**Your instructions:** What lines in the data hold the string "download"? Show them.

**Excerpts from a dataset:**
----

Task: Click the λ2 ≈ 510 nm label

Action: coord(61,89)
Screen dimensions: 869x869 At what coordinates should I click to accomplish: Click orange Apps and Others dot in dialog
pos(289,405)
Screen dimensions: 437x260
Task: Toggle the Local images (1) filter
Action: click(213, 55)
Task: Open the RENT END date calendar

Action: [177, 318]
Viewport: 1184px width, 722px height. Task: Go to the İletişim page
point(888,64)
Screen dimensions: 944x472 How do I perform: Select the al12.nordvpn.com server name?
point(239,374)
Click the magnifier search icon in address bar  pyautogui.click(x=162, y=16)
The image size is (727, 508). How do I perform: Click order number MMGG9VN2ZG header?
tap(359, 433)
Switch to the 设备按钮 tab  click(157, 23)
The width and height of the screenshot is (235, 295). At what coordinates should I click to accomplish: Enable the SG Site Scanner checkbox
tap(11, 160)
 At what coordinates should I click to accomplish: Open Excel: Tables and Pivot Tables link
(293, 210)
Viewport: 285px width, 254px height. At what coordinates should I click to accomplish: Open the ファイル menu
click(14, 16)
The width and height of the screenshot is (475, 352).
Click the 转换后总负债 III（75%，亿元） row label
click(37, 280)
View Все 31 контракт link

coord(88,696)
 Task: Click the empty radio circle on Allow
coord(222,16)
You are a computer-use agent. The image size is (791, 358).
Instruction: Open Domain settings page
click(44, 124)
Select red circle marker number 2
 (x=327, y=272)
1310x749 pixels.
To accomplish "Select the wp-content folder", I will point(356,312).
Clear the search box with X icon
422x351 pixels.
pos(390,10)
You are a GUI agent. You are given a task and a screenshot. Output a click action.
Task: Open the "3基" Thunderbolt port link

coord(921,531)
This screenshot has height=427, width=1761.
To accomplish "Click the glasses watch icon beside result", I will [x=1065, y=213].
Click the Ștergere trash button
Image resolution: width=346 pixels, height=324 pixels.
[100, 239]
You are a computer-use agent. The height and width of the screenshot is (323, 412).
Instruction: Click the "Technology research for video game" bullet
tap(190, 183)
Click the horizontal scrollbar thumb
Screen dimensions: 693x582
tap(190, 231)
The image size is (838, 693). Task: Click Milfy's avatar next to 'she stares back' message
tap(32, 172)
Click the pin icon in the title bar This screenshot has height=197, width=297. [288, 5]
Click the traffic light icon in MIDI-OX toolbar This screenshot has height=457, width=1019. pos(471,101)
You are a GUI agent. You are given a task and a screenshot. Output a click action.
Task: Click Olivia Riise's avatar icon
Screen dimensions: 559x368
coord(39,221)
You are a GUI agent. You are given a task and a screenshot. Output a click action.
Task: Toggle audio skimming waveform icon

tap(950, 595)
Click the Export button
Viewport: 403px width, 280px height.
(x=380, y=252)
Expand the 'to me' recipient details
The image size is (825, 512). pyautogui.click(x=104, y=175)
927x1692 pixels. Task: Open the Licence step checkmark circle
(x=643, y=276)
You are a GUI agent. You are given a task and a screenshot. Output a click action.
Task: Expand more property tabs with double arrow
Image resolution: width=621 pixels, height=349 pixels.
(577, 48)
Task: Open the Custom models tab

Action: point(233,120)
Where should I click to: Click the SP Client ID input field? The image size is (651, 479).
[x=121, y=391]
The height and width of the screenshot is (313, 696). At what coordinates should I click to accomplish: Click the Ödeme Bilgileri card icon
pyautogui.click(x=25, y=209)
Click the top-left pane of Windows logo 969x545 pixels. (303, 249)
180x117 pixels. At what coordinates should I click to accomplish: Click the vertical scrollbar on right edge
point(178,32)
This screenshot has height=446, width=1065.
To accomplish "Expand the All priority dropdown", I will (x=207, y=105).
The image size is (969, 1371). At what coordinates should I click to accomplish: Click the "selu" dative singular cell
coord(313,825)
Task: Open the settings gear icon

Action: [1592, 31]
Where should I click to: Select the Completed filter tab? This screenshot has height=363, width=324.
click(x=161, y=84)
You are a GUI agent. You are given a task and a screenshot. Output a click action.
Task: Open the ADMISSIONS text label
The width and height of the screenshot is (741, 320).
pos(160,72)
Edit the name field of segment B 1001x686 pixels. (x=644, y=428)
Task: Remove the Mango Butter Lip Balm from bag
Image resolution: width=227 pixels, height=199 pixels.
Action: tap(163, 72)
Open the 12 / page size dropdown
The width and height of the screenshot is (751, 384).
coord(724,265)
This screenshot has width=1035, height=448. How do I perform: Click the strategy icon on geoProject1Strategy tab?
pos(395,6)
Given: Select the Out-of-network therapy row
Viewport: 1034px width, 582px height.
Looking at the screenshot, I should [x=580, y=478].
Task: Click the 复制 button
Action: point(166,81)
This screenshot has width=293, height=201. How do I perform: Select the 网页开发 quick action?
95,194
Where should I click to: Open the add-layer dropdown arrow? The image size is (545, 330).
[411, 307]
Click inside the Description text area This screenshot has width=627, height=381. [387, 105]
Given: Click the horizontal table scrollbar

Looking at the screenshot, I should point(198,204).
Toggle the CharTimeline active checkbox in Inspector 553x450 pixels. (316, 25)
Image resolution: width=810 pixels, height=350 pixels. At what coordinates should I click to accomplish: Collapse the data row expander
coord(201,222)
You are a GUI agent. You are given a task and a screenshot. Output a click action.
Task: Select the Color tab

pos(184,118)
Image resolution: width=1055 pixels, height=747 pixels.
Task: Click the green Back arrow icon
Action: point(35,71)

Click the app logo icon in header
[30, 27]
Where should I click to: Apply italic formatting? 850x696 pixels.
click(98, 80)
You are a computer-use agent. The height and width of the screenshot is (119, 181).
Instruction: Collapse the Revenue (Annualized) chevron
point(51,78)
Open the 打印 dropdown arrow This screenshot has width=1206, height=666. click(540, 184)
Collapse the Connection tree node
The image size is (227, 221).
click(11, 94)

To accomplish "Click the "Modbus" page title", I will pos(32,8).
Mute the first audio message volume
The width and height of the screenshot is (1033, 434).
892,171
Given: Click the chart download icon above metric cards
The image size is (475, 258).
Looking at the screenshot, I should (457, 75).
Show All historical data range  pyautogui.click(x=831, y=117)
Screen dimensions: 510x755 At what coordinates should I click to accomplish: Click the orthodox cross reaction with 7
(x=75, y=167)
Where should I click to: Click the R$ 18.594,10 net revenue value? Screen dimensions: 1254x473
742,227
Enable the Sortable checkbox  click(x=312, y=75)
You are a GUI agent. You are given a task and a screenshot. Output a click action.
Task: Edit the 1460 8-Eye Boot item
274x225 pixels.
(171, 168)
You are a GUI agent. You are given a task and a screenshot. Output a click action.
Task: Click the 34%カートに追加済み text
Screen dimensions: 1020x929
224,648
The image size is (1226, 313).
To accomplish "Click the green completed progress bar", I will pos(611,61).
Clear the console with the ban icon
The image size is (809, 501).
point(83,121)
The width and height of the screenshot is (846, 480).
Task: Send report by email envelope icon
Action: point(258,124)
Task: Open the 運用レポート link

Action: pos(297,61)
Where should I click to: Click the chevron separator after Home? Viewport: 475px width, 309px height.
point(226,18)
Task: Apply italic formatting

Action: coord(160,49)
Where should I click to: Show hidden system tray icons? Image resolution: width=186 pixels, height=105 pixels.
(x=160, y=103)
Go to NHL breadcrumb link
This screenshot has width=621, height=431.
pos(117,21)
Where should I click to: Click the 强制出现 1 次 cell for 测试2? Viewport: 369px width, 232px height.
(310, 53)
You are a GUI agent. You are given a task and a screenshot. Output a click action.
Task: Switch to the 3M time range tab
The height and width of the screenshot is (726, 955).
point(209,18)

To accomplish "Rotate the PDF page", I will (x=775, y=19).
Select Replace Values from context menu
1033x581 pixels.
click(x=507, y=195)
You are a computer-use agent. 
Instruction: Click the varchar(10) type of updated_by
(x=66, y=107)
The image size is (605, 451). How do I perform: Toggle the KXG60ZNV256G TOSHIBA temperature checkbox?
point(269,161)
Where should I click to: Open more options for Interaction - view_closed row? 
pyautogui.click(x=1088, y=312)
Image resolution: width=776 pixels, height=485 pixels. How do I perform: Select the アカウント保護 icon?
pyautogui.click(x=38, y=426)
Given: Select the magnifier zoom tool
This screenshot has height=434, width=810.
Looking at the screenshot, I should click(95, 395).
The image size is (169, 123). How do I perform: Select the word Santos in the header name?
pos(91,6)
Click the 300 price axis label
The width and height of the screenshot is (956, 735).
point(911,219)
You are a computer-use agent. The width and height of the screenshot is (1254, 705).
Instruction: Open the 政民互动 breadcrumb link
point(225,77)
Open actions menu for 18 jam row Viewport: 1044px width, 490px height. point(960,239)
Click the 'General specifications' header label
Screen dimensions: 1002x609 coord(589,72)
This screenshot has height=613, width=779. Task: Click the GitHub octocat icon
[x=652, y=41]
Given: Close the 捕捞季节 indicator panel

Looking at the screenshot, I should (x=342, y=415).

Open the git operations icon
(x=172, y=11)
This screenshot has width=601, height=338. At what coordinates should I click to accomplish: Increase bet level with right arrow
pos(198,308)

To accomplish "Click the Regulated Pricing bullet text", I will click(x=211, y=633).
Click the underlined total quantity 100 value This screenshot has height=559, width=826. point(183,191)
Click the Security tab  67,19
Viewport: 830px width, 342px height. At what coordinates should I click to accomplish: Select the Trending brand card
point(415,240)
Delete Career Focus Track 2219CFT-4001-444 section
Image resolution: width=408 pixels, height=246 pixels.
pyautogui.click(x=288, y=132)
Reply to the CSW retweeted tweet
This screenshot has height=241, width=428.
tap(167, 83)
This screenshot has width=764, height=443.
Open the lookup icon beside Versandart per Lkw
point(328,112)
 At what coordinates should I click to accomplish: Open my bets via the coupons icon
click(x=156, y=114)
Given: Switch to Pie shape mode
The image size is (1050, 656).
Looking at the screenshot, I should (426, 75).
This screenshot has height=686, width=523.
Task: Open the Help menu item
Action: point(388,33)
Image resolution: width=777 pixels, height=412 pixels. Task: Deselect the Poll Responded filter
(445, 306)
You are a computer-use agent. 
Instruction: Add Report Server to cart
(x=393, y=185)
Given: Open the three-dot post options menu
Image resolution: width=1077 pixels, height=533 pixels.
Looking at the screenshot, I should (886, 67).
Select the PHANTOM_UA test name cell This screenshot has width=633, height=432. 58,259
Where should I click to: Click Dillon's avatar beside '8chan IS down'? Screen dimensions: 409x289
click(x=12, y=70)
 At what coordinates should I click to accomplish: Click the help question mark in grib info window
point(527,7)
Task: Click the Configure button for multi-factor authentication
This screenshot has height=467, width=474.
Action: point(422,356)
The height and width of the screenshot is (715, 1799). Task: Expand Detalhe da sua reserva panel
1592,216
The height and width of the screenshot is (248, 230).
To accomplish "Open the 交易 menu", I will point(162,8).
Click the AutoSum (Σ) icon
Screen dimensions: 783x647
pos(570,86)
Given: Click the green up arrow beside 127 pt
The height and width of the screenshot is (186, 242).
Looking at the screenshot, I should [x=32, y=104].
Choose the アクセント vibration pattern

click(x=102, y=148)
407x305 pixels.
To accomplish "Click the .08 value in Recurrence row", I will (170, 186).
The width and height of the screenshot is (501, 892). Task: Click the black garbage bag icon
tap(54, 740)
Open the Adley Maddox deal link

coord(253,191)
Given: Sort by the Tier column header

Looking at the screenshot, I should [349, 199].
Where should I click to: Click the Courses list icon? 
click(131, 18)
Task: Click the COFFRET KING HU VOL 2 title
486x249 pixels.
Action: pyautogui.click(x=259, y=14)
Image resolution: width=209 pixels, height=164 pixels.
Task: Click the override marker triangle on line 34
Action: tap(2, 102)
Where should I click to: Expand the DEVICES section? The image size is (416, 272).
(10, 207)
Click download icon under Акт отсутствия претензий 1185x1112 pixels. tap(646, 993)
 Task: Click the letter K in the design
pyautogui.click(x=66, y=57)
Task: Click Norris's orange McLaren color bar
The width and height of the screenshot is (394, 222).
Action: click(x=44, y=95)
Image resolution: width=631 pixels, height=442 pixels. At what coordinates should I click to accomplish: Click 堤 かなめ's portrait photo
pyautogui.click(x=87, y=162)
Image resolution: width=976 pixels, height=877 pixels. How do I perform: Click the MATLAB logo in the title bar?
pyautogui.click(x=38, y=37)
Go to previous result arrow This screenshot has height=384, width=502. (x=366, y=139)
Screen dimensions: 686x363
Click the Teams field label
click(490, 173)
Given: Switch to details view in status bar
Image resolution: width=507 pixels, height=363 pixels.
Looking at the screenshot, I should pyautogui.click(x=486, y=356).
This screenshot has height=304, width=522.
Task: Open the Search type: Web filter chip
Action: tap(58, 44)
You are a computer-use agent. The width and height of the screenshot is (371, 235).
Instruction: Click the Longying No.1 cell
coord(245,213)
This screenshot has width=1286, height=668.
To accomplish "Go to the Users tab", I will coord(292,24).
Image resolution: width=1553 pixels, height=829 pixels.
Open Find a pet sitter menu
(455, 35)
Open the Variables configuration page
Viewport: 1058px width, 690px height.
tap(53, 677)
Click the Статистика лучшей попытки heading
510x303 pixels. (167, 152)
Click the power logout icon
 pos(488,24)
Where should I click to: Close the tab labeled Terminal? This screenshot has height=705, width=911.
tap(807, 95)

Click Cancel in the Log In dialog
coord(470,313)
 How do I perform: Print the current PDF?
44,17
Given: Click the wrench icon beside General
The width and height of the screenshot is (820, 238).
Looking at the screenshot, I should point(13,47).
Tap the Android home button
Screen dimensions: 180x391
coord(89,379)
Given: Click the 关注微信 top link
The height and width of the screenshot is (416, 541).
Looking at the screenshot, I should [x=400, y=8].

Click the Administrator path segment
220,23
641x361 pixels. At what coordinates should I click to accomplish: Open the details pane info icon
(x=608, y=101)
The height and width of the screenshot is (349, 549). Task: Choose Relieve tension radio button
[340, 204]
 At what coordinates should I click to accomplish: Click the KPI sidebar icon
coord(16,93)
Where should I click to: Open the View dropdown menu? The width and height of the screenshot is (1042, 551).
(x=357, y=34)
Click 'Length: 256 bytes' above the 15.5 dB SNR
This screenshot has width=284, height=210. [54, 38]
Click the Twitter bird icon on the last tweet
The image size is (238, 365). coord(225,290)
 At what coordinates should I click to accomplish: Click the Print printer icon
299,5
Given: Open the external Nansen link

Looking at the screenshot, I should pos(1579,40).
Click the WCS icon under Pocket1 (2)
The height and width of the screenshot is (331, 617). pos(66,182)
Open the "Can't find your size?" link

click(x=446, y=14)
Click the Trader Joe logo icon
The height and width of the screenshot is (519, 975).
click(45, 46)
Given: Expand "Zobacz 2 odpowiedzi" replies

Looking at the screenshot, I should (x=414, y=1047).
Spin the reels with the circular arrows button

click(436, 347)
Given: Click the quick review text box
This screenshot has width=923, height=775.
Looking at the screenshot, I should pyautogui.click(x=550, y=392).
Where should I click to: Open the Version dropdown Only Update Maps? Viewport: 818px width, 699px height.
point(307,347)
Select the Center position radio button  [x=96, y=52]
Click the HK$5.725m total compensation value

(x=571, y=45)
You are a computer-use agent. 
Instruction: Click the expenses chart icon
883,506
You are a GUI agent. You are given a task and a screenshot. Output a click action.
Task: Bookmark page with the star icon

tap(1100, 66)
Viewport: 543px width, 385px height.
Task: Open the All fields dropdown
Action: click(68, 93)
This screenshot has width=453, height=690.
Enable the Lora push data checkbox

----

**Your response:**
Given: Click the chart download icon above metric cards
Click download icon under Акт отсутствия претензий 1185x1112 pixels. tap(646, 993)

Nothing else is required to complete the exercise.